§ **Instruction**:
Update the rows below by replacing every "Viewport" with "Window" and leaving everything else unchanged.

Rows excerpted from a collection:

☆ ☆ ☆ ☆

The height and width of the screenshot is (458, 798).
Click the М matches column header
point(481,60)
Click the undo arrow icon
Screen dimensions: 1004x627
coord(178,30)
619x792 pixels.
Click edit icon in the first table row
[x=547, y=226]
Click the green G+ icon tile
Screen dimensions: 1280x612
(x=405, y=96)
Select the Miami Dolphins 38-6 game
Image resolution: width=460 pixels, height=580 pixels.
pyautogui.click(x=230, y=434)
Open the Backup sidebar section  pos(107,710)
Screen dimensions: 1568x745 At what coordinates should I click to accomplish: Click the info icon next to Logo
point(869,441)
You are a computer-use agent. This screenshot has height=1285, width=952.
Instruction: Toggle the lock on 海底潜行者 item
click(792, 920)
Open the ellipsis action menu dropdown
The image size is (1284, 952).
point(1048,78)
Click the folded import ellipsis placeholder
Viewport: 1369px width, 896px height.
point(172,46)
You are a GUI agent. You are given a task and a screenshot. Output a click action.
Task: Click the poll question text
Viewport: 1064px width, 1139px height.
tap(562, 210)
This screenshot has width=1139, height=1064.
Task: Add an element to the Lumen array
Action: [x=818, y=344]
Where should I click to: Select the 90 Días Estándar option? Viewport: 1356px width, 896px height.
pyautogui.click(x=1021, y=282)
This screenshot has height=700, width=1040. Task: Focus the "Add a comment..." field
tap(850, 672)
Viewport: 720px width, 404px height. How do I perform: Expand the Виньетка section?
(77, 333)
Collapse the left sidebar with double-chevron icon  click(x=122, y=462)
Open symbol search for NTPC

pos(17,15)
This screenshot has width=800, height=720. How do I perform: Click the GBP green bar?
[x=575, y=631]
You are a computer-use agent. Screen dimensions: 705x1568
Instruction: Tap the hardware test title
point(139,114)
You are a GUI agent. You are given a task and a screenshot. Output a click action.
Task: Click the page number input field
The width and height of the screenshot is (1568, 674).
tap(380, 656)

☆ ☆ ☆ ☆

§ **Result of the exercise**:
The height and width of the screenshot is (458, 798).
Click the М matches column header
point(481,60)
Click the undo arrow icon
Screen dimensions: 1004x627
coord(178,30)
619x792 pixels.
Click edit icon in the first table row
[x=547, y=226]
Click the green G+ icon tile
Screen dimensions: 1280x612
(x=405, y=96)
Select the Miami Dolphins 38-6 game
Image resolution: width=460 pixels, height=580 pixels.
pyautogui.click(x=230, y=434)
Open the Backup sidebar section  pos(107,710)
Screen dimensions: 1568x745 At what coordinates should I click to accomplish: Click the info icon next to Logo
point(869,441)
You are a computer-use agent. This screenshot has height=1285, width=952.
Instruction: Toggle the lock on 海底潜行者 item
click(792, 920)
Open the ellipsis action menu dropdown
The image size is (1284, 952).
point(1048,78)
Click the folded import ellipsis placeholder
Window: 1369px width, 896px height.
point(172,46)
You are a GUI agent. You are given a task and a screenshot. Output a click action.
Task: Click the poll question text
Window: 1064px width, 1139px height.
tap(562, 210)
This screenshot has width=1139, height=1064.
Task: Add an element to the Lumen array
Action: [x=818, y=344]
Where should I click to: Select the 90 Días Estándar option? Window: 1356px width, 896px height.
pyautogui.click(x=1021, y=282)
This screenshot has height=700, width=1040. Task: Focus the "Add a comment..." field
tap(850, 672)
Window: 720px width, 404px height. How do I perform: Expand the Виньетка section?
(77, 333)
Collapse the left sidebar with double-chevron icon  click(x=122, y=462)
Open symbol search for NTPC

pos(17,15)
This screenshot has width=800, height=720. How do I perform: Click the GBP green bar?
[x=575, y=631]
You are a computer-use agent. Screen dimensions: 705x1568
Instruction: Tap the hardware test title
point(139,114)
You are a GUI agent. You are given a task and a screenshot. Output a click action.
Task: Click the page number input field
The width and height of the screenshot is (1568, 674).
tap(380, 656)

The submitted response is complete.